Shares of Arista Networks (ANET) experienced a significant rally of 8.2% on March 4, 2026, driven by management’s presentation of an expanded market opportunity during the Morgan Stanley Technology, Media & Telecom Conference held the previous day.
The shares concluded trading at $134.83 after the March 3 investor presentation.
The primary catalyst for the market reaction was a substantial TAM update. The company increased its Total Addressable Market projection to $105 billion from a previous estimate of $60 billion—representing nearly double the previously communicated market size.
The company’s leadership confirmed its AI networking revenue target of $3.25 billion for 2026 remains intact. This figure accounts for approximately 30% of anticipated total revenue.
Management expects full-year revenue to surpass $10 billion, marking an increase from the previous year’s $9 billion. Additionally, the company suggested it may see four individual customers each representing over 10% of total revenue during this fiscal year.
Beyond financial metrics, the conference provided insights into Arista’s technical strategy. The company detailed its AI network infrastructure, featuring an all-Ethernet AI spine and leaf architecture. The 7800, its premier AI Spine solution, delivers 800-gigabit performance and serves as a cornerstone for scale-across implementations.
Arista is collaborating with data center operators on three distinct deployment approaches: scale-up, scale-out, and scale-across configurations.
Wall Street’s Response
The stock rally came after Piper Sandler’s February 13 price target adjustment. The firm elevated its target from $159 to $175 while reaffirming its Overweight stance following Arista’s better-than-anticipated quarterly performance.
Quarterly revenue reached $2.49 billion, exceeding the consensus estimate of $2.38 billion. Earnings per share of $0.82 surpassed the $0.76 projection.
Piper Sandler also highlighted Arista’s updated annual growth forecast of 25%, representing a five-percentage-point increase from its earlier guidance.
Supply Constraints on the Horizon
During the conference, Arista acknowledged a persistent challenge: a memory shortage impacting its customer base.

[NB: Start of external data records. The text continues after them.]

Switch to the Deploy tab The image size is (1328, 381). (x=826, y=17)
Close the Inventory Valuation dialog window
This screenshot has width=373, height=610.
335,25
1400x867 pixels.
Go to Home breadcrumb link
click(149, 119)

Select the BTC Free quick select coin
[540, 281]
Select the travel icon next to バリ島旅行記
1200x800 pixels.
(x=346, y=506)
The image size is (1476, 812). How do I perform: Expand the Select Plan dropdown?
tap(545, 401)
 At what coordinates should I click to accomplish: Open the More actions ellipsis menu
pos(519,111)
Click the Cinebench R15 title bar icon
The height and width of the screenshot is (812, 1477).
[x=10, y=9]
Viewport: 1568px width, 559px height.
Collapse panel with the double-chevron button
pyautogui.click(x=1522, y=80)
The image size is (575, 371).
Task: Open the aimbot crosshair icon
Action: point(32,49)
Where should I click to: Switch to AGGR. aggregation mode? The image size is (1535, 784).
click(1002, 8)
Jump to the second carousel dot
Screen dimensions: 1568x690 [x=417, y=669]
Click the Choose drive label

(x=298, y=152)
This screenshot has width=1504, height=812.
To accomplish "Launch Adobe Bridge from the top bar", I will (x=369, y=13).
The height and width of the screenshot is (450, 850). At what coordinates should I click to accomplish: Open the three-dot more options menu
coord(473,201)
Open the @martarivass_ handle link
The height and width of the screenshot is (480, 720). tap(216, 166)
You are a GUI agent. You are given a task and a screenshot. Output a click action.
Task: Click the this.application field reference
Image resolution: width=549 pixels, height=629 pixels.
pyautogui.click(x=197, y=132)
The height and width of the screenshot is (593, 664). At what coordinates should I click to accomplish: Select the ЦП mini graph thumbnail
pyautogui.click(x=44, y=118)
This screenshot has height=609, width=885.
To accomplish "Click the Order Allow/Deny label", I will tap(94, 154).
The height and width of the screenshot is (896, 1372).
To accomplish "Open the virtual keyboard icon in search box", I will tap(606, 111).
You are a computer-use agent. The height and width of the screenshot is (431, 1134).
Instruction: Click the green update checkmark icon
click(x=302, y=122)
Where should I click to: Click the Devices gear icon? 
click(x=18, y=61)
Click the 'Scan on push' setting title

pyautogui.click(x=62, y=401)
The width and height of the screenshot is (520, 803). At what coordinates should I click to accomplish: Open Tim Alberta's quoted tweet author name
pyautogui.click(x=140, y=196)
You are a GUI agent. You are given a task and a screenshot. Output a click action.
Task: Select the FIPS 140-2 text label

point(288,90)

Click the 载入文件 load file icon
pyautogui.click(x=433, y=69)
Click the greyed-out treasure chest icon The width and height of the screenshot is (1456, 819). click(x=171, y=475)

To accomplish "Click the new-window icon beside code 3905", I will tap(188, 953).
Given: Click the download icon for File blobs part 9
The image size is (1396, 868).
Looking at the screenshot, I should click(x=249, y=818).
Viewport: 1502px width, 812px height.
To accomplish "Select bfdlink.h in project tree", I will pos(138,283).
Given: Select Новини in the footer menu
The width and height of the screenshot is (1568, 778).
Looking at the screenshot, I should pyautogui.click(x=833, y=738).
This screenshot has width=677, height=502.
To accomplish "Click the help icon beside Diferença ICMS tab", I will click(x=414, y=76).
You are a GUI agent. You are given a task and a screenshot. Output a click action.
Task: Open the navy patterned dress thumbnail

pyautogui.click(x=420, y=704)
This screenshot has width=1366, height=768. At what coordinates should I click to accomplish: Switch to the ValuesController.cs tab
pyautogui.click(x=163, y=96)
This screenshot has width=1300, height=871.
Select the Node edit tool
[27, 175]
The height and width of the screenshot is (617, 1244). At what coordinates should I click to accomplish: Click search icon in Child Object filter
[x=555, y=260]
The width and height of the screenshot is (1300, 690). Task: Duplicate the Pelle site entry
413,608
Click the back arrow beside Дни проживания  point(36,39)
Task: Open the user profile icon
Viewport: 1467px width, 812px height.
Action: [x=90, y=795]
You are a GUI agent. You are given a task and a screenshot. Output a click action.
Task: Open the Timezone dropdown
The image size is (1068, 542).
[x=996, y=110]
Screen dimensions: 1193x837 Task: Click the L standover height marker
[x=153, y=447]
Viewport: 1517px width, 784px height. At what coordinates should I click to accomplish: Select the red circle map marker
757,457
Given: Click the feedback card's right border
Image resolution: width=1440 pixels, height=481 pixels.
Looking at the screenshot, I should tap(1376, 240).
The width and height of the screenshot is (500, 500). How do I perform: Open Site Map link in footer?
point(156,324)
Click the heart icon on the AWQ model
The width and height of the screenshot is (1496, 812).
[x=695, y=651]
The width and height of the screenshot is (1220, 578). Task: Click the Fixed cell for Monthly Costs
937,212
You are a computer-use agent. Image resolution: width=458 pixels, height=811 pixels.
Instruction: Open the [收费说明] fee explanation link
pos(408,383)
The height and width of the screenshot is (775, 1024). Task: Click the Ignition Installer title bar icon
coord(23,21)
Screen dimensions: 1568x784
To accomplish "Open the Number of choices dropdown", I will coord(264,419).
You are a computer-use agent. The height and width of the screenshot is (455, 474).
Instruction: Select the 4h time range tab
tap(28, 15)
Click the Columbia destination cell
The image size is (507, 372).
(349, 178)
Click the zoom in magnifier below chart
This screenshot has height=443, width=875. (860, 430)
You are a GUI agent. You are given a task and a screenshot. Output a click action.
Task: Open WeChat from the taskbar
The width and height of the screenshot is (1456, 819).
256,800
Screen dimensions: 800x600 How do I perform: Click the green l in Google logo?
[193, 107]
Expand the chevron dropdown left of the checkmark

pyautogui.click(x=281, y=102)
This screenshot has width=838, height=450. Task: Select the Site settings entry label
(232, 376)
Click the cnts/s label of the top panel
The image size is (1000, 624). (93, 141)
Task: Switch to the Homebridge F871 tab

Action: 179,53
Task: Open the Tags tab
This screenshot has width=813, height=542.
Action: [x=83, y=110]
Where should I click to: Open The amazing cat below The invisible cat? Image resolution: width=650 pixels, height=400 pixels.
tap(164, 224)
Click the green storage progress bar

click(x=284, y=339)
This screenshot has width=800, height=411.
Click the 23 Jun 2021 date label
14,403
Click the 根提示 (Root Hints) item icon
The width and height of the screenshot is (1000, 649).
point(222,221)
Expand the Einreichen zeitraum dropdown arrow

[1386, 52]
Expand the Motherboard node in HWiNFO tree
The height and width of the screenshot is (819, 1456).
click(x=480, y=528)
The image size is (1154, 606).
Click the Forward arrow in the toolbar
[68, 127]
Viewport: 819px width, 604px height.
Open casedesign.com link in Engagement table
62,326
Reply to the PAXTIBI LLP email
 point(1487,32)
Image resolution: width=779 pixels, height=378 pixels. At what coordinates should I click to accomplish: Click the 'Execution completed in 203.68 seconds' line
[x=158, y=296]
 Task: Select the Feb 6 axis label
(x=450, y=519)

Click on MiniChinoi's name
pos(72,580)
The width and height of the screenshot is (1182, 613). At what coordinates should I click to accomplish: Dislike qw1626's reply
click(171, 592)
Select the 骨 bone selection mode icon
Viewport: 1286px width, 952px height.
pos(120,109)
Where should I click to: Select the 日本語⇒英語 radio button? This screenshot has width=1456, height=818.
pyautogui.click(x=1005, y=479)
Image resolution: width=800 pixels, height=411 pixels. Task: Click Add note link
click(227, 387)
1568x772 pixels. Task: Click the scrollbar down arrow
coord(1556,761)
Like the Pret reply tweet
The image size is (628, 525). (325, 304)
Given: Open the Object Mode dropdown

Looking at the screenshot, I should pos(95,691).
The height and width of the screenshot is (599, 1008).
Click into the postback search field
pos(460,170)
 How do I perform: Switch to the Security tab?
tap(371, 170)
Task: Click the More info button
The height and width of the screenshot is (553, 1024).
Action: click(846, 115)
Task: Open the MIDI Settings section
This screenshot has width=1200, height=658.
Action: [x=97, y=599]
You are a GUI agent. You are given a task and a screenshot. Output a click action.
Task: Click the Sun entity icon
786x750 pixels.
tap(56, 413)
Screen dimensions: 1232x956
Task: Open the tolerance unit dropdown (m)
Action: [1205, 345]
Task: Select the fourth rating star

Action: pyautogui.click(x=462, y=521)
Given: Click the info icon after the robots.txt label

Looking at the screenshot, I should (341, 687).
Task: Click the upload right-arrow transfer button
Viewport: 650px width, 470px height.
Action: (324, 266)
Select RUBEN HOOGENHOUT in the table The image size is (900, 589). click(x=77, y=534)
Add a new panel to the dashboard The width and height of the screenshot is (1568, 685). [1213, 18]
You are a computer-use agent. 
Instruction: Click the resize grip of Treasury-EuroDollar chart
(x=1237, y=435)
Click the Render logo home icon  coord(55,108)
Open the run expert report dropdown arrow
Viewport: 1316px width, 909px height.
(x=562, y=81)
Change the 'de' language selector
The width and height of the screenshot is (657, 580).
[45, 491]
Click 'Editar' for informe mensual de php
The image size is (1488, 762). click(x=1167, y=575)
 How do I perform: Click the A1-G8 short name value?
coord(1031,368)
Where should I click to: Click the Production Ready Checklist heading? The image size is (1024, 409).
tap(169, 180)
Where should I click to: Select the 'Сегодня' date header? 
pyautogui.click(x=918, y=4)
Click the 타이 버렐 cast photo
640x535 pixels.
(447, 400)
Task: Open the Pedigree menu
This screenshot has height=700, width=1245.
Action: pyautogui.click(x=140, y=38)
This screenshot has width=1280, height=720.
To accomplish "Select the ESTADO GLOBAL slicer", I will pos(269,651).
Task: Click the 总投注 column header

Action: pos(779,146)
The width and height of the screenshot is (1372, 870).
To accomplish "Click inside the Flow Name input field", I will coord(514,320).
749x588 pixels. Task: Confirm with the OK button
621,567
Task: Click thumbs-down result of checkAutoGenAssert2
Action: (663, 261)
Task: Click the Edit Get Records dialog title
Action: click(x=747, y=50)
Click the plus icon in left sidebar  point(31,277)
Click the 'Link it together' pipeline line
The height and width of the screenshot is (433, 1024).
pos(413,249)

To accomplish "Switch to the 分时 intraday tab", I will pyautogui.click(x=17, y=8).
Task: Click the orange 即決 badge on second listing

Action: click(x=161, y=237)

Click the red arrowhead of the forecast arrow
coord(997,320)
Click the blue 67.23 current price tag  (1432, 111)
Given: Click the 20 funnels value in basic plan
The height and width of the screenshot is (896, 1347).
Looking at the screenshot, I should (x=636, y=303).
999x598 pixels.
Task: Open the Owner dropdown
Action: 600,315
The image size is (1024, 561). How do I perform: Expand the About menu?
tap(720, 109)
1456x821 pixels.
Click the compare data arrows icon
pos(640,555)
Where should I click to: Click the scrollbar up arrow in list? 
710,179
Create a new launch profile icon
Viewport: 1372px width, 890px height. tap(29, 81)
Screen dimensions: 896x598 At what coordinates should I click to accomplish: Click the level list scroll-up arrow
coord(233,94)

Management indicated the issue could take approximately two years to fully resolve and noted the company is making strategic investments in chips, silicon, and memory components to mitigate the problem.
This supply chain constraint warrants close attention, especially given the rising demand for AI infrastructure among customers.
From a technical perspective, ANET currently trades above both its 50-day and 200-day moving averages. The immediate resistance level stands at $137.15. With a 52-week low of $59.43, the current trading price sits approximately 127% above that level.
The stock remains roughly 18% below its 52-week peak of $164.94.
Based on Piper Sandler’s $175 price target, there’s potential upside of about 30% from the March 4 closing price.